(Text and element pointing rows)
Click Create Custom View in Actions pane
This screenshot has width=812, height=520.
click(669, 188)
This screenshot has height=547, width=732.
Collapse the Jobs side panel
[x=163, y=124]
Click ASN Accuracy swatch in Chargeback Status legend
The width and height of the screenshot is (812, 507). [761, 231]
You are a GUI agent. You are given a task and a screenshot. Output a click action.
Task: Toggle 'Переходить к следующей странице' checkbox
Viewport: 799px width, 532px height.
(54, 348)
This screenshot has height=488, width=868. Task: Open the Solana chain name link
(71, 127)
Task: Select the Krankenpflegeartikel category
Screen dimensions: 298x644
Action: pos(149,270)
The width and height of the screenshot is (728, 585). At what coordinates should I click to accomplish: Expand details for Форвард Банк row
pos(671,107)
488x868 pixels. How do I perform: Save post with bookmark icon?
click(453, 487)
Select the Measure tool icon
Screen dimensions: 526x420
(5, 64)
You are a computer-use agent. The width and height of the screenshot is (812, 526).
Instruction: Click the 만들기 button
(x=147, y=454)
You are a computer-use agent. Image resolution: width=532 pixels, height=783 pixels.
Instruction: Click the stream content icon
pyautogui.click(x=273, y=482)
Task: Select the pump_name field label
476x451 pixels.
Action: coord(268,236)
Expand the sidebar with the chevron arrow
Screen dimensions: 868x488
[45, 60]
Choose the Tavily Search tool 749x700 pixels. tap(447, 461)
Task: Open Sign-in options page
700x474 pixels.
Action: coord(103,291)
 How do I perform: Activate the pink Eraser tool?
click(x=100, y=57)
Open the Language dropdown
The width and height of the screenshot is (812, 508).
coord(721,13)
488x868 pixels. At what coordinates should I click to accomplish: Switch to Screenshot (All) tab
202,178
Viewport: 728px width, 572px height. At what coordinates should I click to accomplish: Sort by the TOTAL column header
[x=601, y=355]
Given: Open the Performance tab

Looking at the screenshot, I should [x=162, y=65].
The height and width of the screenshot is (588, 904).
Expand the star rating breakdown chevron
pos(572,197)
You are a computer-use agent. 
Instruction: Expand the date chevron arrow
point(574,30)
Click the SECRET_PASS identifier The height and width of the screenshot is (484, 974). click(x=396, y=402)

■ WRITTEN TASK ■
Convert every row above into a Markdown table with the columns No. and Line. Put each line in its own table row numbered in order, and skip blank lines.

■ OUTPUT ■
| No. | Line |
|---|---|
| 1 | Click Create Custom View in Actions pane |
| 2 | This screenshot has width=812, height=520. |
| 3 | click(669, 188) |
| 4 | This screenshot has height=547, width=732. |
| 5 | Collapse the Jobs side panel |
| 6 | [x=163, y=124] |
| 7 | Click ASN Accuracy swatch in Chargeback Status legend |
| 8 | The width and height of the screenshot is (812, 507). [761, 231] |
| 9 | You are a GUI agent. You are given a task and a screenshot. Output a click action. |
| 10 | Task: Toggle 'Переходить к следующей странице' checkbox |
| 11 | Viewport: 799px width, 532px height. |
| 12 | (54, 348) |
| 13 | This screenshot has height=488, width=868. Task: Open the Solana chain name link |
| 14 | (71, 127) |
| 15 | Task: Select the Krankenpflegeartikel category |
| 16 | Screen dimensions: 298x644 |
| 17 | Action: pos(149,270) |
| 18 | The width and height of the screenshot is (728, 585). At what coordinates should I click to accomplish: Expand details for Форвард Банк row |
| 19 | pos(671,107) |
| 20 | 488x868 pixels. How do I perform: Save post with bookmark icon? |
| 21 | click(453, 487) |
| 22 | Select the Measure tool icon |
| 23 | Screen dimensions: 526x420 |
| 24 | (5, 64) |
| 25 | You are a computer-use agent. The width and height of the screenshot is (812, 526). |
| 26 | Instruction: Click the 만들기 button |
| 27 | (x=147, y=454) |
| 28 | You are a computer-use agent. Image resolution: width=532 pixels, height=783 pixels. |
| 29 | Instruction: Click the stream content icon |
| 30 | pyautogui.click(x=273, y=482) |
| 31 | Task: Select the pump_name field label |
| 32 | 476x451 pixels. |
| 33 | Action: coord(268,236) |
| 34 | Expand the sidebar with the chevron arrow |
| 35 | Screen dimensions: 868x488 |
| 36 | [45, 60] |
| 37 | Choose the Tavily Search tool 749x700 pixels. tap(447, 461) |
| 38 | Task: Open Sign-in options page |
| 39 | 700x474 pixels. |
| 40 | Action: coord(103,291) |
| 41 |  How do I perform: Activate the pink Eraser tool? |
| 42 | click(x=100, y=57) |
| 43 | Open the Language dropdown |
| 44 | The width and height of the screenshot is (812, 508). |
| 45 | coord(721,13) |
| 46 | 488x868 pixels. At what coordinates should I click to accomplish: Switch to Screenshot (All) tab |
| 47 | 202,178 |
| 48 | Viewport: 728px width, 572px height. At what coordinates should I click to accomplish: Sort by the TOTAL column header |
| 49 | [x=601, y=355] |
| 50 | Given: Open the Performance tab |
| 51 | Looking at the screenshot, I should [x=162, y=65]. |
| 52 | The height and width of the screenshot is (588, 904). |
| 53 | Expand the star rating breakdown chevron |
| 54 | pos(572,197) |
| 55 | You are a computer-use agent.  |
| 56 | Instruction: Expand the date chevron arrow |
| 57 | point(574,30) |
| 58 | Click the SECRET_PASS identifier The height and width of the screenshot is (484, 974). click(x=396, y=402) |